- **TEXT FOR ANALYSIS**
= = = =

APPENDIX by translator
(See Lectures Eight and Eleven)
Odin
Odin's
sacrifice of higher rank becomes transformed into a higher power —
he becomes lord of the runes, the creator of language. In the
language of the Mysteries this renunciation is described as the
sacrifice of Odin's eye at the fount of Mimir. This eye is the
clairvoyant eye which, as pineal gland, lost its function in the
course of evolution. At the same time this sacrifice prepares the
development of independence and freedom, for only by serving his
intimate relationship with the Gods is man able to stand foursquare
upon the Earth and become self-reliant.
Odin
and the Fenris Wolf
(a)
The prose Edda recounts the destiny of the three children of Loki:
the Midgard Snake, the Fenris Wolf and Hel. Odin flung the Midgard
Snake into the ocean, consigned Hel to Niflheim and kept the Fenris
Wolf to himself. At the Twilight of the Gods the Wolf was destined
ultimately to destroy him. The Ahrimanic forces which feed upon the
living substance of the etheric body are portrayed in the figure of
the Fenris Wolf. And because it threatened danger to the Aesir they
bound it with a silken ribbon to a rock. (They were unwilling to kill
the Wolf in order to avoid polluting the sanctuary with blood.)
(b)
The original language of Atlantis was a unity. It was the creation of
Odin with the formative forces of the laryngeal organism. Through the
alliance of Odin and Loki, Ahrimanic forces entered into the etheric
body and the organism of speech. The power of Ahriman (present in the
undivided, primal language of Atlantis) perished after the Atlantean
catastrophe — this is the Fenris Wolf of Nordic tradition.

= = = =

- **ACTIONS TO TAKE**
• A. List the three children of Loki named in the translator's appendix.
• B. According to the translator's appendix, what did the Aesir use to bind the Fenris Wolf to a rock?
• C. Set down everything in the translator's appendix from "The prose Edda" down to "sanctuary with blood.)".
The entries have nothing to do with these tasks.

- **DATA EXTRACTS**

= = = =

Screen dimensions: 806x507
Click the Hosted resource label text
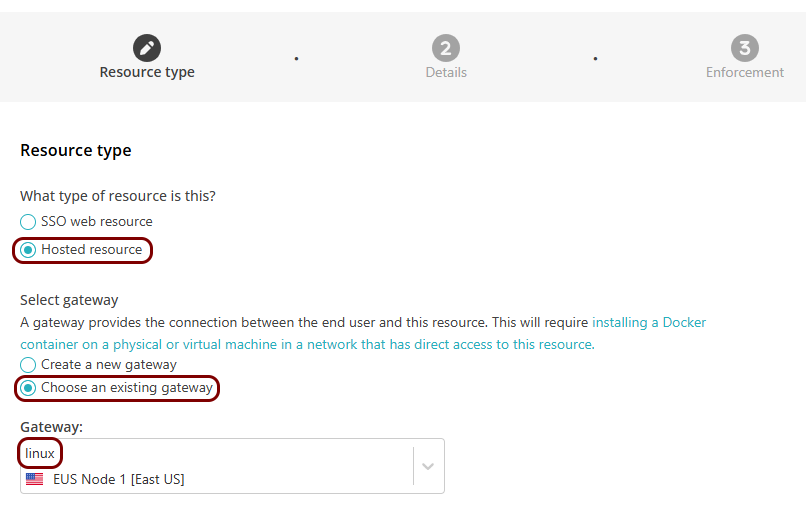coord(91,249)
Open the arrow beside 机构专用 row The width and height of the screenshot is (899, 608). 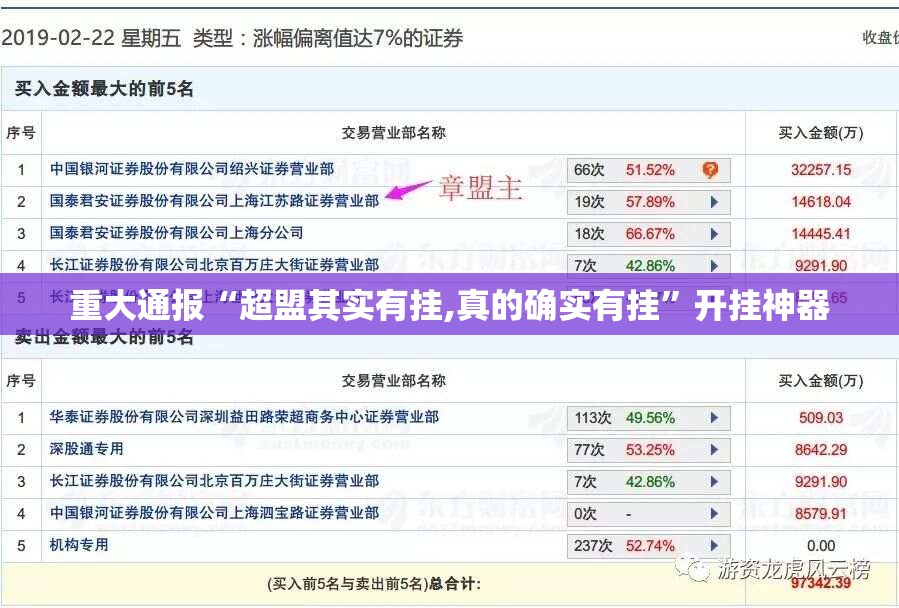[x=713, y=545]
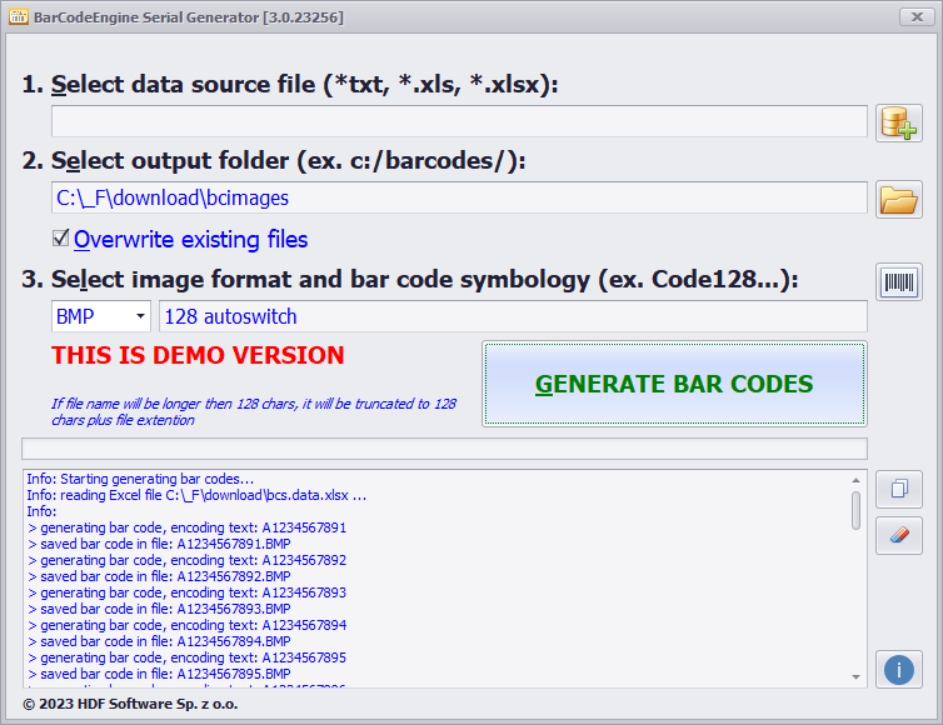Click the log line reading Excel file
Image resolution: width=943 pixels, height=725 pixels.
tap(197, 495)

= = = =

- **RESULTS BY TASK**
• A. The Midgard Snake, the Fenris Wolf and Hel

• B. A silken ribbon

• C.
The prose Edda recounts the destiny of the three children of Loki:
the Midgard Snake, the Fenris Wolf and Hel. Odin flung the Midgard
Snake into the ocean, consigned Hel to Niflheim and kept the Fenris
Wolf to himself. At the Twilight of the Gods the Wolf was destined
ultimately to destroy him. The Ahrimanic forces which feed upon the
living substance of the etheric body are portrayed in the figure of
the Fenris Wolf. And because it threatened danger to the Aesir they
bound it with a silken ribbon to a rock. (They were unwilling to kill
the Wolf in order to avoid polluting the sanctuary with blood.)